Dynamics of the KcsA Selectivity Filter Probed using Intrinsic Tyrosine Fluorescence

KcsA is activated by intracellular protons through a large conformational change in the inner helical-bundle gate. The selectivity filter and surrounding structures play a crucial role in ion conduction as an inactivation gate. To monitor the conformational dynamics of the selectivity filter under various experimental conditions we engineered a KcsA construct devoid of tryptophan and tyrosine residues with the exception of residue Y78, locatd in the middle of the selectivity filter. Fluorescence lifetimes indicate that the microenvironment polarity of Y78-KcsA decreases upon gating, irrespective of the type of ion (K+, Rb+, NH4+, Cs+) present in the selectivity filter. Further, time-resolved anisotropy measurements indicate that the dynamics associated with the segmental mobility of the selectivity filter is significantly restricted, and this gating-driven motional restriction is more pronounced in High K+ and Rb+ conditions.
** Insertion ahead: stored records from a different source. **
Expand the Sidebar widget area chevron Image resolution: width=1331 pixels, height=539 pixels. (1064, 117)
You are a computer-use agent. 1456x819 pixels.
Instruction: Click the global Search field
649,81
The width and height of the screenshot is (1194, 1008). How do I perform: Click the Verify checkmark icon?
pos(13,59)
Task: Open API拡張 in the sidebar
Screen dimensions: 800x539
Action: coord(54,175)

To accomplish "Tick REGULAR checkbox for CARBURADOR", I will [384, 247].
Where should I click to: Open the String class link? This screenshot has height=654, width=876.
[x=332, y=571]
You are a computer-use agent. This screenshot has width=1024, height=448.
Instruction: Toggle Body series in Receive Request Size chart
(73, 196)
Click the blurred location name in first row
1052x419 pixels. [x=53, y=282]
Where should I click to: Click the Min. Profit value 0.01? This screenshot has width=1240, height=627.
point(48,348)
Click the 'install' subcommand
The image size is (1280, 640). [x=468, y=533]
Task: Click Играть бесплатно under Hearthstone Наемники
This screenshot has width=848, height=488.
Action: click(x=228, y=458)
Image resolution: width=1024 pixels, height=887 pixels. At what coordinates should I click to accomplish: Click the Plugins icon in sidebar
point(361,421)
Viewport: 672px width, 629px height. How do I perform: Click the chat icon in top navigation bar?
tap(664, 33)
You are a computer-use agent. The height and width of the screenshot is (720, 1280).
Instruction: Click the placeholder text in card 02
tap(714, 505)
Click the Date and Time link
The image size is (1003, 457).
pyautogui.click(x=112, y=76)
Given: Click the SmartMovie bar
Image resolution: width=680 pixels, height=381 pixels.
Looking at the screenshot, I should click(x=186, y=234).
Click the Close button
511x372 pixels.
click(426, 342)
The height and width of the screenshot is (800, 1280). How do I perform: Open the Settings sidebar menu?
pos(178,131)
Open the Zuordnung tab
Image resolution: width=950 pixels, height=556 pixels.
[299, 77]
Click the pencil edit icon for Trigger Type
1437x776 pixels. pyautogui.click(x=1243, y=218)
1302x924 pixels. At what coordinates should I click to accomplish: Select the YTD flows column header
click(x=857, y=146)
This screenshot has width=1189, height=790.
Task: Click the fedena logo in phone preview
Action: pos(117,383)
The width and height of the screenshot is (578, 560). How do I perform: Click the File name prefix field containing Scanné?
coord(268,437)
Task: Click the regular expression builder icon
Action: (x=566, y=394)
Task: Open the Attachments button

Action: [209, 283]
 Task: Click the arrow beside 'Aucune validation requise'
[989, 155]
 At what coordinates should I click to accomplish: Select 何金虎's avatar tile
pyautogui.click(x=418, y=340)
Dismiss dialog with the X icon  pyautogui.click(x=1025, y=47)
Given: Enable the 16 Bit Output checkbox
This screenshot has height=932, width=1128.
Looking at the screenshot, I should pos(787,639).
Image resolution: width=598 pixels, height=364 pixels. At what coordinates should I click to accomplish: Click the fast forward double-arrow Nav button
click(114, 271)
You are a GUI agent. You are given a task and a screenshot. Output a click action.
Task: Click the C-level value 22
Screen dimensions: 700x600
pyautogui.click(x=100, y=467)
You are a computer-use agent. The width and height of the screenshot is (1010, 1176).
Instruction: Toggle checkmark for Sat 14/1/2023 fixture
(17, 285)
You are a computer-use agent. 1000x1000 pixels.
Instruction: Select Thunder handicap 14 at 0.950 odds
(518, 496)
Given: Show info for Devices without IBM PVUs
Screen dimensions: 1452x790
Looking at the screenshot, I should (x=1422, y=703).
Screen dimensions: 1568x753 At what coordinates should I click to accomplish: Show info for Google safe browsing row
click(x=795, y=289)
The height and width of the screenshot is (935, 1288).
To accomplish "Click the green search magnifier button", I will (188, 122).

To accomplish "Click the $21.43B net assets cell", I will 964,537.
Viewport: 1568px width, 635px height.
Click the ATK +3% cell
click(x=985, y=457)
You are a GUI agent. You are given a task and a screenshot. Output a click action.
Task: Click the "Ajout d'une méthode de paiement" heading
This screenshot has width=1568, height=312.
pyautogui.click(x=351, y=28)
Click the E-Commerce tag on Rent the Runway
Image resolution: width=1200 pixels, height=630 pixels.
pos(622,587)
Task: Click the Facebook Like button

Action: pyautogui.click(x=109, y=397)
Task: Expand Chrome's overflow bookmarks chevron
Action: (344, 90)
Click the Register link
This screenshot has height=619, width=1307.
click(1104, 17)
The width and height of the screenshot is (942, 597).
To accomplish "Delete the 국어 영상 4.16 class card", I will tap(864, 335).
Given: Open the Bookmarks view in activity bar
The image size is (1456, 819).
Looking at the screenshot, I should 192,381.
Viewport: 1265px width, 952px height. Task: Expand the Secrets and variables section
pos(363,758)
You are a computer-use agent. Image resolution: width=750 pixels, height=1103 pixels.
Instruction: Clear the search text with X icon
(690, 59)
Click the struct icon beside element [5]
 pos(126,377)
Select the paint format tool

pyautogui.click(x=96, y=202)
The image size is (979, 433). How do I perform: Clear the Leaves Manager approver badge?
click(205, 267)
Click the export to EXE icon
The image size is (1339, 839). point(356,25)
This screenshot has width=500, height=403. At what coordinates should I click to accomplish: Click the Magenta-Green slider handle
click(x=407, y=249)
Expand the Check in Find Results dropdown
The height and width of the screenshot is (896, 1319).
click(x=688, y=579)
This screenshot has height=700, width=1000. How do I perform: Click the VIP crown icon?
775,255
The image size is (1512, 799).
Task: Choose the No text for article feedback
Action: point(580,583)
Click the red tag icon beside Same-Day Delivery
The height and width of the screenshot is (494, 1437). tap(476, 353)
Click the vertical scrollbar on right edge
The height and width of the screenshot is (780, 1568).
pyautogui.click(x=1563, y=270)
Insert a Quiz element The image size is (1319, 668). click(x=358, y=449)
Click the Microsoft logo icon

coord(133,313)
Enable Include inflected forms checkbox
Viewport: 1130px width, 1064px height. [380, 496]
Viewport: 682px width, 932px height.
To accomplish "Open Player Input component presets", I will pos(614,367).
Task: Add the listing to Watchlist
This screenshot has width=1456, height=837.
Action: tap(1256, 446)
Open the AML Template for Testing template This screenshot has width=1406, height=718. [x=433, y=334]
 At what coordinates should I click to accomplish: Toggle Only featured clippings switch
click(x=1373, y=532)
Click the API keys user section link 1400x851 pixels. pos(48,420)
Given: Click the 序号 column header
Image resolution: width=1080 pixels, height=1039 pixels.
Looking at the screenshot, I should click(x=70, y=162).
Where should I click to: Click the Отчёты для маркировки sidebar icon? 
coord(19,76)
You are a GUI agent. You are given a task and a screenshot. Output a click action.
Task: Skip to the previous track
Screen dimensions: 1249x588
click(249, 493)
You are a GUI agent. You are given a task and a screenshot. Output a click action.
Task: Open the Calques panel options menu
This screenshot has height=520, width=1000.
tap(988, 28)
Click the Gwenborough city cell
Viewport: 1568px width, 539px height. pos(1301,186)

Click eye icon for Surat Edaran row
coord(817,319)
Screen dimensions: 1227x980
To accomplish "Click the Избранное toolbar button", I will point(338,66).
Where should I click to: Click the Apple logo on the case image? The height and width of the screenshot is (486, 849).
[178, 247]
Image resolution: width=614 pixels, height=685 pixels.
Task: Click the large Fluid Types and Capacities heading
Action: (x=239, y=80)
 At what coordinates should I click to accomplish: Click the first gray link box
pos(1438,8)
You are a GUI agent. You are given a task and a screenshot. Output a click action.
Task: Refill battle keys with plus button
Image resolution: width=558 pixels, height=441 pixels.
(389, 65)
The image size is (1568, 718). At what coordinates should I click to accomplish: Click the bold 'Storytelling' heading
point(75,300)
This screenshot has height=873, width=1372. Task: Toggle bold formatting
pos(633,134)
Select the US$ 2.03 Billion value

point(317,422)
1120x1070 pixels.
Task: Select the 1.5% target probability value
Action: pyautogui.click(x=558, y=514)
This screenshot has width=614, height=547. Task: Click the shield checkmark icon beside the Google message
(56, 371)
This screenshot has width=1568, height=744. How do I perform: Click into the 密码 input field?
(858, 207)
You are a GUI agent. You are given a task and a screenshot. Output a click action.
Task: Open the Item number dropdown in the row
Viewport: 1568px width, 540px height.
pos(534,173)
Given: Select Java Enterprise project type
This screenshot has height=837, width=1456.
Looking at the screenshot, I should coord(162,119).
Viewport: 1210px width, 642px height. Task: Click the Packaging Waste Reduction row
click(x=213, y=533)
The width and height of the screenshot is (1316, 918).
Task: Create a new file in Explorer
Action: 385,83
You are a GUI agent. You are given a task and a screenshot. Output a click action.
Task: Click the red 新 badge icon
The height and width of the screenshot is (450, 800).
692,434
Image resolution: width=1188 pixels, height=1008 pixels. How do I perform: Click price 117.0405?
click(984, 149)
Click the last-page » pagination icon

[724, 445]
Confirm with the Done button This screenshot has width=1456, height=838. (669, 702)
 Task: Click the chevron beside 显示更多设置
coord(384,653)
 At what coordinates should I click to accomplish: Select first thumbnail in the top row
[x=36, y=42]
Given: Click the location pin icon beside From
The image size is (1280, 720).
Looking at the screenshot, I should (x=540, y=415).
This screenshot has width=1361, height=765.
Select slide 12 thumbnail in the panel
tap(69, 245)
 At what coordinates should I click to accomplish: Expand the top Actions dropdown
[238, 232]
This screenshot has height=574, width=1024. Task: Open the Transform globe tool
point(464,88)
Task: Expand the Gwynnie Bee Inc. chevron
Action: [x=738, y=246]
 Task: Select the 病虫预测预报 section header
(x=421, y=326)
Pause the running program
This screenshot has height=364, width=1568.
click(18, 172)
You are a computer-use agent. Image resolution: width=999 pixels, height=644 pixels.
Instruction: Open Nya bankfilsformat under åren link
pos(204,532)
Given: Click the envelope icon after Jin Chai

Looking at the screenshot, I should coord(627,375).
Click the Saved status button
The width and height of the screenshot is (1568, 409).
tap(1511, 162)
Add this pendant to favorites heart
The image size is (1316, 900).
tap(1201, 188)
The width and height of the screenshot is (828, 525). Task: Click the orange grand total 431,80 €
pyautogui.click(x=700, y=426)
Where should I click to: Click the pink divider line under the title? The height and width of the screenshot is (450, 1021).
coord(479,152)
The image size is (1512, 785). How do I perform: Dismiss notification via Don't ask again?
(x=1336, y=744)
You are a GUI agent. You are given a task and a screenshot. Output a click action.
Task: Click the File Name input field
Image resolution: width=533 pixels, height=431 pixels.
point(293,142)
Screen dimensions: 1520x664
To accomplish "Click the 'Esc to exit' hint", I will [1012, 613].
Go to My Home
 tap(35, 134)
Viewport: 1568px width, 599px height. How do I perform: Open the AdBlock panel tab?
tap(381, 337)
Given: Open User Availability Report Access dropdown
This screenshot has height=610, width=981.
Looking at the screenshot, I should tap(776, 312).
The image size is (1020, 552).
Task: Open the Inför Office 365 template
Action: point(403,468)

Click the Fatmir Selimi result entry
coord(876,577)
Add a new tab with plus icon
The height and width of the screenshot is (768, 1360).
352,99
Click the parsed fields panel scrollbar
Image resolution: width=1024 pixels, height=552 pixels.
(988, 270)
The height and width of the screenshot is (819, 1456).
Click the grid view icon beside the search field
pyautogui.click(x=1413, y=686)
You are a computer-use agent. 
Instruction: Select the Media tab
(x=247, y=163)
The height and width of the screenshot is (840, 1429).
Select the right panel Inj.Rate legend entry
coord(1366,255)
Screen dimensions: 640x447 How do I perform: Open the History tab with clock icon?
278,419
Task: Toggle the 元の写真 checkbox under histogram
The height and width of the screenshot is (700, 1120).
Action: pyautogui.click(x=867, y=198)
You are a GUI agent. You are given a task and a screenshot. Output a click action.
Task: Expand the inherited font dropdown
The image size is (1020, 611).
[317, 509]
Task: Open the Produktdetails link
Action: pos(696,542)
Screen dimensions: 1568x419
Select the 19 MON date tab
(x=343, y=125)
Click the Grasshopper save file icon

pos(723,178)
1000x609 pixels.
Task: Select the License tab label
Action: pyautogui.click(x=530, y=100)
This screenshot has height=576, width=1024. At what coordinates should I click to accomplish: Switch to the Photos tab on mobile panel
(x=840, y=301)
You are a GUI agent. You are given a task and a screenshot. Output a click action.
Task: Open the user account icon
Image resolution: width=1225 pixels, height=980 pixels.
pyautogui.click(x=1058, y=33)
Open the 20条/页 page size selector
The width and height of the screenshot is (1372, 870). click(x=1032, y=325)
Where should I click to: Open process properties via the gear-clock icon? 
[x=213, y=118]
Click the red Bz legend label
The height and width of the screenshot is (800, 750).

Red Edge Excitation Shift (REES) measurements of Y78-KcsA show slow water relaxation dynamics under conditions that stabilize conductive and non-conductive filter conformations, suggesting the presence of bound/restricted water molecules in both filter conformations. Interestingly, opening the lower gate appears to further restrict the water molecules in the vicinity of the selectivity filter. Overall, our results show that the conformational dynamics associated with the selectivity filters of collapsed (Low K+) and open-inactivated KcsA are significantly different despite showing essentially identical conformations as derived from crystal structures. This highlights the importance of hydration dynamics in gating of K+ channels.